WORK REQUEST: Each line from the one holding "Click the breadcrumb" through the end of the records should be returned exactly, while pictures are skipped.

*** Opening SOURCE RECORDS ***

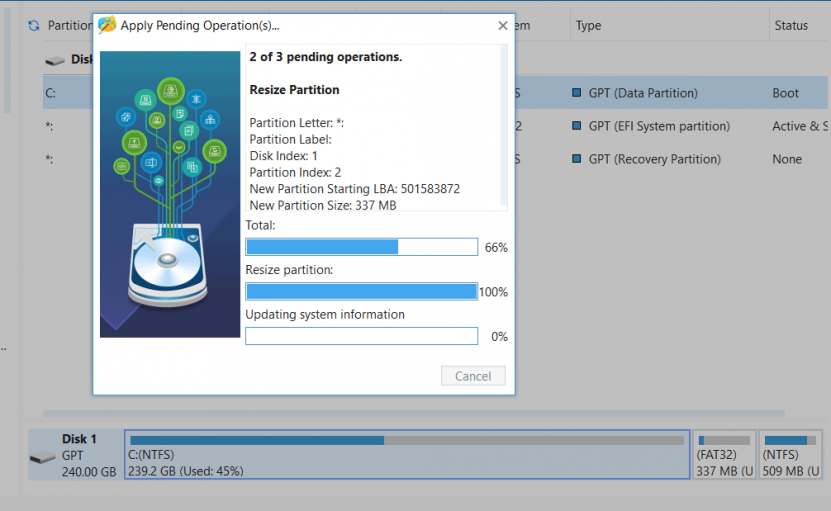Close the Apply Pending Operations dialog
Viewport: 831px width, 511px height.
502,25
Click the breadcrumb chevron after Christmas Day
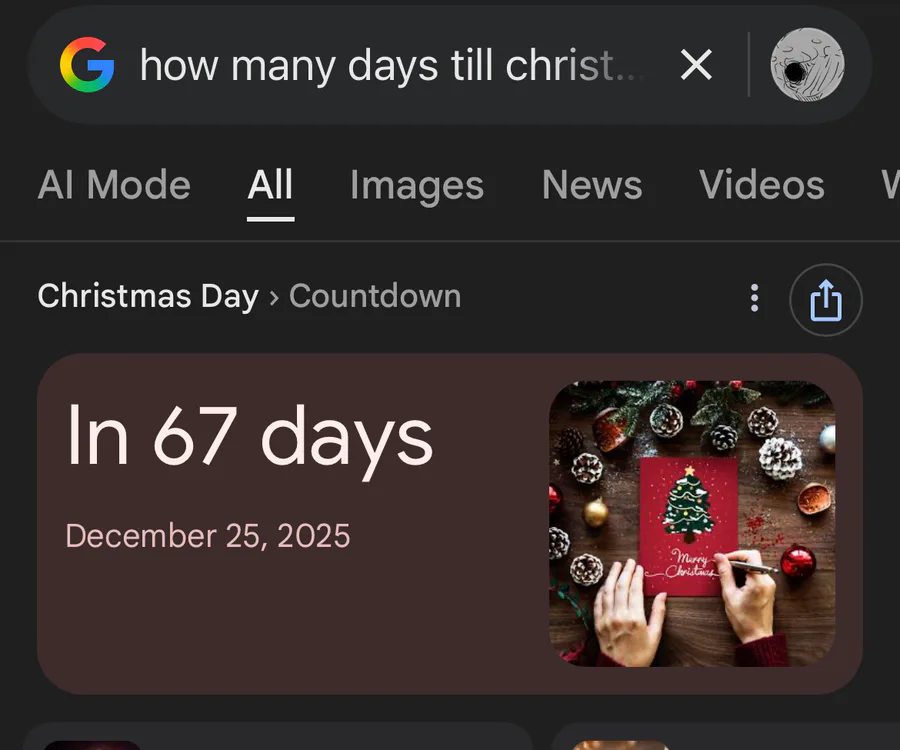The width and height of the screenshot is (900, 750). (274, 298)
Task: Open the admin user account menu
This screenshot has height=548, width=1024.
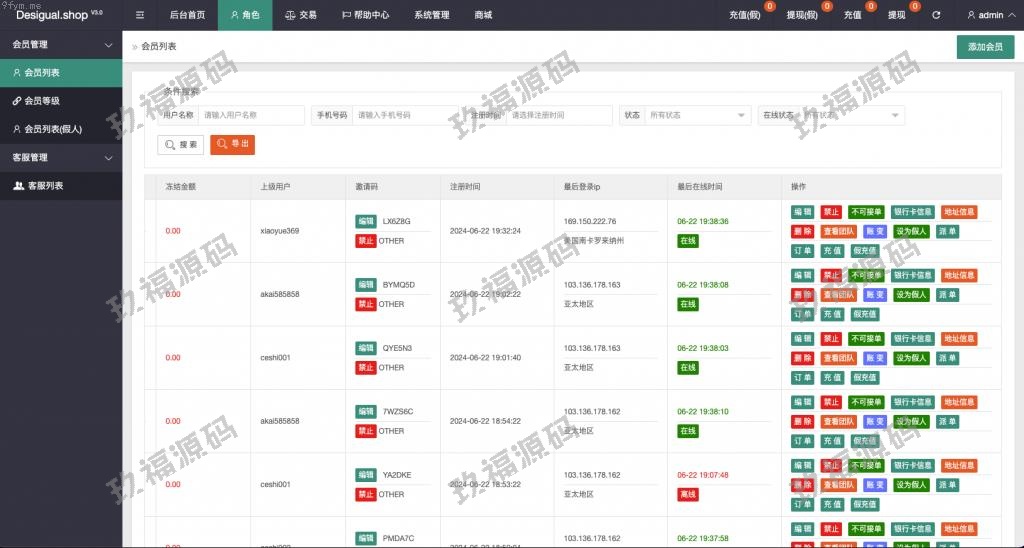Action: point(985,15)
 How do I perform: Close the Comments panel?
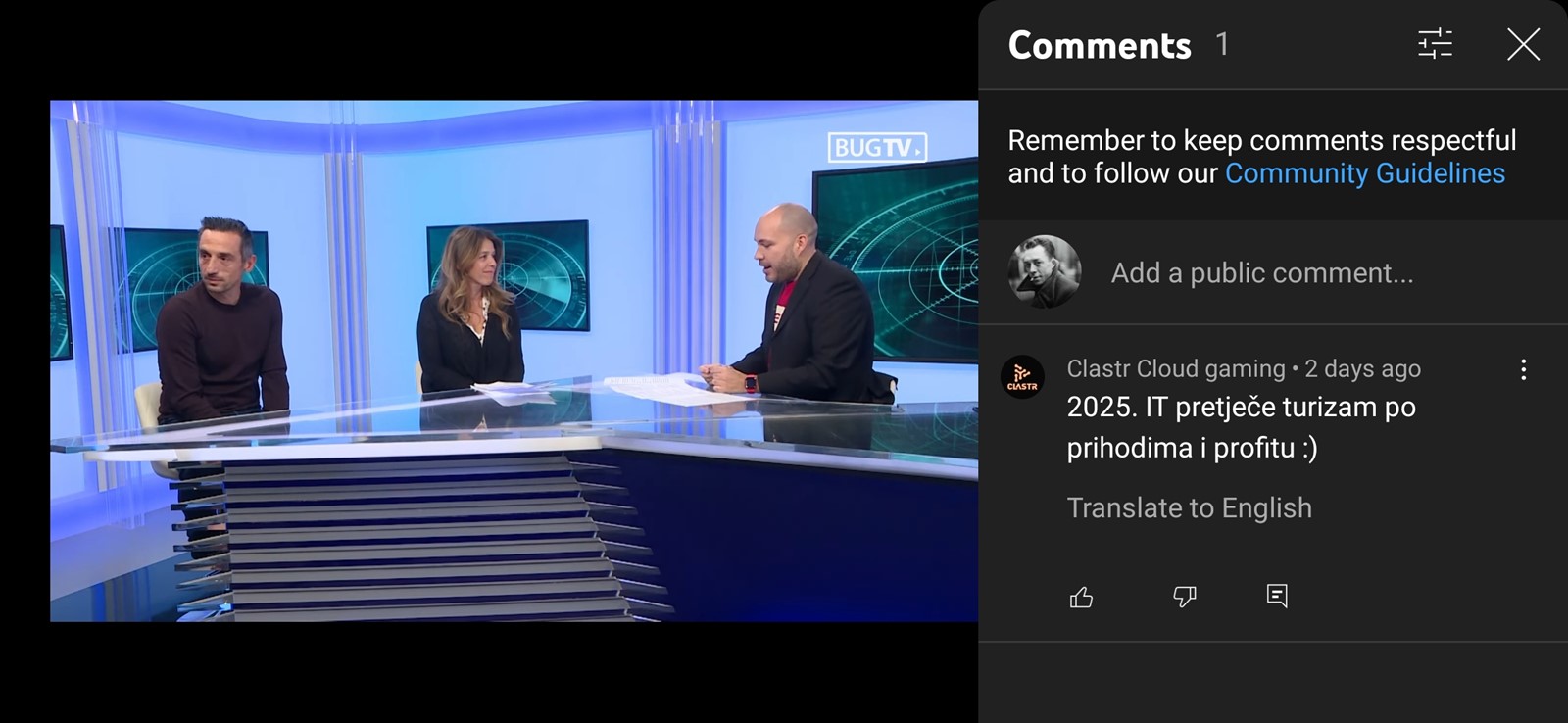click(1523, 44)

*** Closing SOURCE RECORDS ***

ANSWER TO THE EXERCISE:
Click the breadcrumb chevron after Christmas Day
The width and height of the screenshot is (900, 750). (274, 298)
Task: Open the admin user account menu
This screenshot has height=548, width=1024.
Action: point(985,15)
 How do I perform: Close the Comments panel?
click(1523, 44)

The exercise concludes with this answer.